Infatti, nel Mediterraneo, incluso le nostre isole, le attività umane tradizionali e millenarie hanno contribuito alla complessità spaziale e temporale, rafforzando la variazione ambientale in un paesaggio già naturalmente caratterizzato da una elevata eterogeneità.
Tipico esempio di eterogeneità è la presenza di diversi stadi dinamici della vegetazione a contatto tra loro in mosaico di poche decine di metri quadri: pratelli annui e perenni, garighe, macchie basse, macchie alte, foreste di leccio, rappresentano la naturale successione evolutiva della vegetazione da formazioni pioniere a quelle più mature.
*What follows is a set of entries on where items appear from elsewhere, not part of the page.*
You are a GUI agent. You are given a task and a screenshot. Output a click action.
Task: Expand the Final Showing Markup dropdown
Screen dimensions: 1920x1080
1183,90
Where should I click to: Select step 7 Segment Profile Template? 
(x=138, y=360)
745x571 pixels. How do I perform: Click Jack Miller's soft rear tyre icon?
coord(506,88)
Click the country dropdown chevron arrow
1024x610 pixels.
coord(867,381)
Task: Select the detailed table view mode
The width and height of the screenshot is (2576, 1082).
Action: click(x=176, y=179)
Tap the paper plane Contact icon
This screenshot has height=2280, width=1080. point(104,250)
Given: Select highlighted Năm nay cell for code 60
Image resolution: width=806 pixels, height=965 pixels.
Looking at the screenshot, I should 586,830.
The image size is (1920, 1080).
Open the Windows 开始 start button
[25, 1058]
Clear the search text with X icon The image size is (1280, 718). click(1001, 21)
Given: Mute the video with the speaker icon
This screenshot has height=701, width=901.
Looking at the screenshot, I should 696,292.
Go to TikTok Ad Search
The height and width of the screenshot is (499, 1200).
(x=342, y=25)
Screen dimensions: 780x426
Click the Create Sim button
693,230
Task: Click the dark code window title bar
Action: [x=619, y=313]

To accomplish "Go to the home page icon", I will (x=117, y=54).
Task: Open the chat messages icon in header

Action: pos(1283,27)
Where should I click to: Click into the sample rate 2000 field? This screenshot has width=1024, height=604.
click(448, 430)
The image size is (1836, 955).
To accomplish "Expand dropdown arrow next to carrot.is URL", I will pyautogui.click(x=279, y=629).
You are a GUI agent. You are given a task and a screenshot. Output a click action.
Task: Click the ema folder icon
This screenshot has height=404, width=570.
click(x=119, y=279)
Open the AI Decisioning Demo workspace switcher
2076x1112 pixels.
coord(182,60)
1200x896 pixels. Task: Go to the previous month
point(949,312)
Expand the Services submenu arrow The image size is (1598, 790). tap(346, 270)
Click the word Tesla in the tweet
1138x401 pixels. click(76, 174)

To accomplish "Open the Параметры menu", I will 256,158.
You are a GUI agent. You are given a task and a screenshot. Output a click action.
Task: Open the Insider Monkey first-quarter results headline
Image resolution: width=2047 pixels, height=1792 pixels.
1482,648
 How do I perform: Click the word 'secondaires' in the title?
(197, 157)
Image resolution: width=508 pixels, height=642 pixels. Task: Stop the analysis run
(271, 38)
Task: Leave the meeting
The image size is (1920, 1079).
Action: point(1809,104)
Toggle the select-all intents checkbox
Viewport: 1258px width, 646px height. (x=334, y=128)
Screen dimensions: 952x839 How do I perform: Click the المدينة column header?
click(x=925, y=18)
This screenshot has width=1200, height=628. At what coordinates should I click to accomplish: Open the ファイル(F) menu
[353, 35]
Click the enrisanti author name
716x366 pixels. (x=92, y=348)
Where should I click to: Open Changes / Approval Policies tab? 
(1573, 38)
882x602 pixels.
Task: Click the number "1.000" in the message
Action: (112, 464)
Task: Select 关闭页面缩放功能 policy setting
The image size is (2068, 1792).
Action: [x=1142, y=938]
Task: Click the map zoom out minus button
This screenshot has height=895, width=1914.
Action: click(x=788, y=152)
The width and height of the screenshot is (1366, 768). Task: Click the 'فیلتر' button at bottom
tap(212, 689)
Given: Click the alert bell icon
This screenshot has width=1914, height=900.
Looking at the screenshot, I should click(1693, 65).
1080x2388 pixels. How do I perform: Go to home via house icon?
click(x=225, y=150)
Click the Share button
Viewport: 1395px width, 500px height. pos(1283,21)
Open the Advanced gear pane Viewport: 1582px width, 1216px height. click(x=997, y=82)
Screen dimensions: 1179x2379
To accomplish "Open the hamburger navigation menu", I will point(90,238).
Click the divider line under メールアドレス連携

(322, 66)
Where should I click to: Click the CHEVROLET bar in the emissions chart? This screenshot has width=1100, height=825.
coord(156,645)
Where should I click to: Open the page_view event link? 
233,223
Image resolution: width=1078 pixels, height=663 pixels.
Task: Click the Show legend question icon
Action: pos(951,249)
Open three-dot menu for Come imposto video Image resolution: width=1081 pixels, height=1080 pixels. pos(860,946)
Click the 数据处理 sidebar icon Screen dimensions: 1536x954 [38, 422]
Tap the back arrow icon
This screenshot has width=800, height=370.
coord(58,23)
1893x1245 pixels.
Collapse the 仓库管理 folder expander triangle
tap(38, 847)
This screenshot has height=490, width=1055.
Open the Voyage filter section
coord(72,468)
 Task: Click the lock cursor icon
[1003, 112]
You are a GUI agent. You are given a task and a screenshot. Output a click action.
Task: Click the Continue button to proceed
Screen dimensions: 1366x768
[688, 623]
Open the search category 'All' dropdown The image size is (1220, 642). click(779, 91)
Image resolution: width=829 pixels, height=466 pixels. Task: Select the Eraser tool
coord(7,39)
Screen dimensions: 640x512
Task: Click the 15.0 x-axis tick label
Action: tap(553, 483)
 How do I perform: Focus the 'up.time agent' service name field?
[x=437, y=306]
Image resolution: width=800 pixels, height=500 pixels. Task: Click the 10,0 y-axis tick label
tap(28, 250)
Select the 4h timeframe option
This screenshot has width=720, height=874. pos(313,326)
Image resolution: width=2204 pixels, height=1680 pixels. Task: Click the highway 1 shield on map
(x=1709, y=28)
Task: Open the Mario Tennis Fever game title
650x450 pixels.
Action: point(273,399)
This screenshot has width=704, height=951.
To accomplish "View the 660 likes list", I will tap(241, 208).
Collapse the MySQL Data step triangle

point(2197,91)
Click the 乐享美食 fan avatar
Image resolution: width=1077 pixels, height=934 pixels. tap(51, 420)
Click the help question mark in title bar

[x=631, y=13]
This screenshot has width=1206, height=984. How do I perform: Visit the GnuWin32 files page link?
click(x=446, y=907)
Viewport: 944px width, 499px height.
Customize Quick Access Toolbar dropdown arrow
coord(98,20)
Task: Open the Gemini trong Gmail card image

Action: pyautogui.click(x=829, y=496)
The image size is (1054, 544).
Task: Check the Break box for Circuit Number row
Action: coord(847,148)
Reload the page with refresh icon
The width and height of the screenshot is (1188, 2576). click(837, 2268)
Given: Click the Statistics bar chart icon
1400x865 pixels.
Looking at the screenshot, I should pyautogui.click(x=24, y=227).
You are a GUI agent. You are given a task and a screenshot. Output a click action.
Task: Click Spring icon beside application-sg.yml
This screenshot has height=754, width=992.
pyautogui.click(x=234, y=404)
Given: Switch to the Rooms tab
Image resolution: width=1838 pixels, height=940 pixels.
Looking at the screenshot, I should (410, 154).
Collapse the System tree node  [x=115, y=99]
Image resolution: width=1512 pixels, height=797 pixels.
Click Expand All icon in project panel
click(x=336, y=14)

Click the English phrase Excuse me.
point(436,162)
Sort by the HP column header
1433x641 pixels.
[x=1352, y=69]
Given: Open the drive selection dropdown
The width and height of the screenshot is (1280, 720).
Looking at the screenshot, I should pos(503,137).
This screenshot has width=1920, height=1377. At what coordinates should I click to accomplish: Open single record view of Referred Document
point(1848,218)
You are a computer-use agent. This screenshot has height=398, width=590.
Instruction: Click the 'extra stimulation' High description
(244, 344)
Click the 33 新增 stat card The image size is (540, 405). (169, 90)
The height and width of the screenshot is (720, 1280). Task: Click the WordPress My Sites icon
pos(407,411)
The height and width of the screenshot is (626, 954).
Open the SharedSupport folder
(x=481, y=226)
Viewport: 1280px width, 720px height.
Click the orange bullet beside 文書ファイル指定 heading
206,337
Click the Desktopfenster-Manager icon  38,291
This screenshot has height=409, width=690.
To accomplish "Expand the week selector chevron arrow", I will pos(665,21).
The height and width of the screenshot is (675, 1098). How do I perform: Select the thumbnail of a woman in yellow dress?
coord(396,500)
In un contesto così variabile, e in particolare negli habitat come la gariga, la macchia bassa e i soprattutto i pratelli è ospitata gran parte delle biodiversità vegetale delle isole. Si tratta soprattutto di piccole piante annue che superano la stagione arida in forma di seme.
Questa diversità vegetale garantisce la presenza di significativa diversità di invertebrati grazie ai quali trova sostentamento anche la ricca avifauna migratrice che passa o stazione sulle nostre isole.
Purtroppo, proprio a causa della contrazione delle superfici agricole è stata registrata la scomparsa di diverse decine di specie vegetali e molte altre un tempo molto frequenti sono conosciute per poche o singoli popolamenti, tra le quali appunto la felce tirrenica.
Per quanto riguarda questa specie, si potrebbe pensare che rispetto a gran parte delle piccole piante annue dei pratelli, il rischio di scomparsa è minore perché è una pianta perenne con individui che persistono numerosi anni. Inoltre i popolamenti attualmente conosciuti, si trovano in corrispondenza di affioramenti rocciosi che con buone probabilità rallentano lo sviluppo della vegetazione, in altre parole è più difficile che in quei siti si sviluppino habitat chiusi come la macchia alta che renderebbe inospitali i siti nei quali cresce questa preziosa pianta.
Tuttavia, trattandosi di una felce, la riproduzione sessuale e quindi l'incontro dei gameti in questa specie è reso più difficile perchè non possiede fiori o organi riproduttivi appariscenti ma si diffonde disperdendo microscopiche cellule dette spore.
In conclusione, si può ipotizzare che le stazioni di felce tirrenica dell'isola siano residui di un popolamento più ampio e compatto che vegetava fino a pochi decenni fa in prossimità di gran parte delle coltivazioni a terrazzamenti. Questo è solo un esempio di una possibile associazione tra paesaggio agricolo tradizionale e biodiversità, ma molti autori ritengono addirittura che l'attività antropica tradizionale dovrebbe essere interpretata come un elemento ecologico integrale della storia biologica mediterranea, non solo modificando strutturalmente il paesaggio, ma con effetti sul flusso genico e sul potenziale evolutivo delle specie.